Doubly Robust Estimation in Causal Inference

Updated 25 July 2025

Doubly robust estimation is a method in causal inference and missing data analysis that leverages two models for bias protection under partial model misspecification.
It typically combines an outcome regression and an auxiliary model (e.g., propensity score) using techniques like AIPW and TMLE for efficient estimation.
Empirical studies show that doubly robust methods improve bias reduction and confidence interval accuracy in complex observational and randomized trial settings.

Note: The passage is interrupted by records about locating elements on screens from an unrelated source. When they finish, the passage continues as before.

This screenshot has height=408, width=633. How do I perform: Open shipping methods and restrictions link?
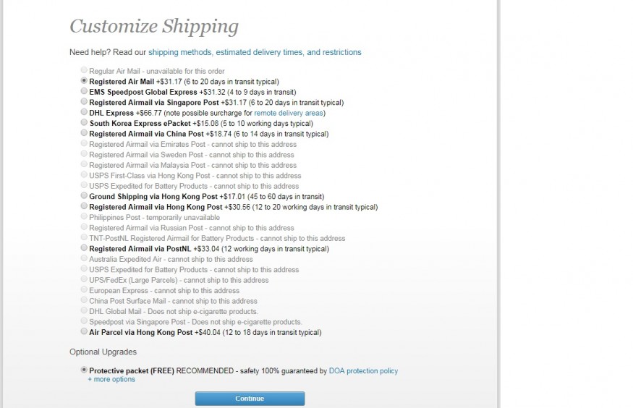(x=255, y=52)
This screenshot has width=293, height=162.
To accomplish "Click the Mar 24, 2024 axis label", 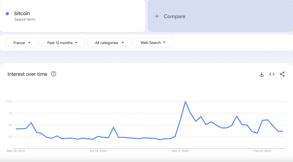I will point(16,151).
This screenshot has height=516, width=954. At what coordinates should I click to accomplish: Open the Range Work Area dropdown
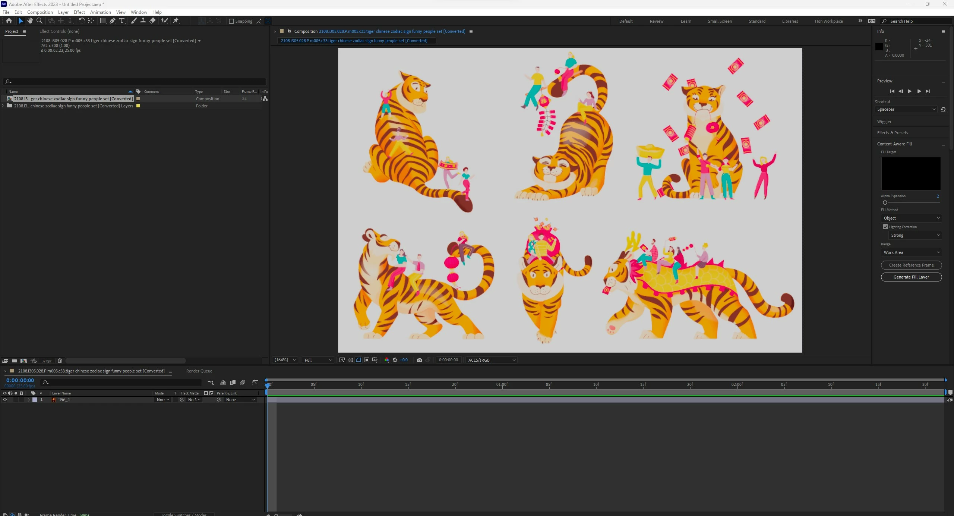[x=911, y=252]

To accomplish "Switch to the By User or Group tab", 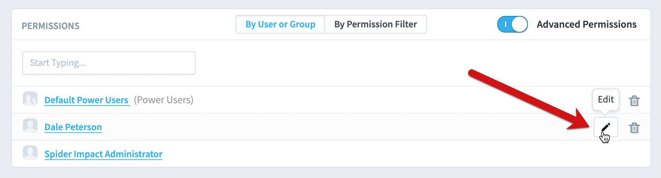I will pyautogui.click(x=280, y=24).
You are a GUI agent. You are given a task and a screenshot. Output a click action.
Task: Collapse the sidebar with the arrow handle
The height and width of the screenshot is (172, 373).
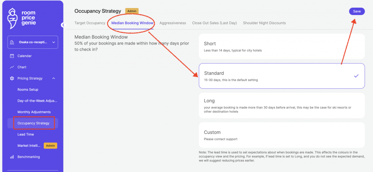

Doubly robust estimation is a foundational strategy in modern causal inference and missing data methodologies, designed to ensure estimator consistency even under partial model misspecification. It underpins a class of estimators for treatment effects and population means that “double-protect” against error by jointly leveraging two independently specified nuisance parameter models—usually an outcome regression model and an auxiliary model, such as the propensity score or a missingness mechanism. This approach yields substantive advantages in terms of bias reduction, efficiency, and valid inference, particularly in settings with missing data, non-probability samples, or complex observational designs.

1. Doubly Robust Estimators: Definition and Key Principles

Doubly robust (DR) estimators are constructed by specifying two models: one for the outcome (outcome regression) and another for a nuisance parameter that arises due to treatment assignment, missing data, selection, or truncation mechanisms. In classical treatment effect estimation, these are:

The outcome regression: $m(W)$ , typically $\mathbb{E}(Y \mid M{=}1, A{=}1, W)$ ,
The missingness or treatment mechanism: $g(W)$ , often a product of treatment and missingness probabilities $g_A(W) \cdot g_M(W)$ .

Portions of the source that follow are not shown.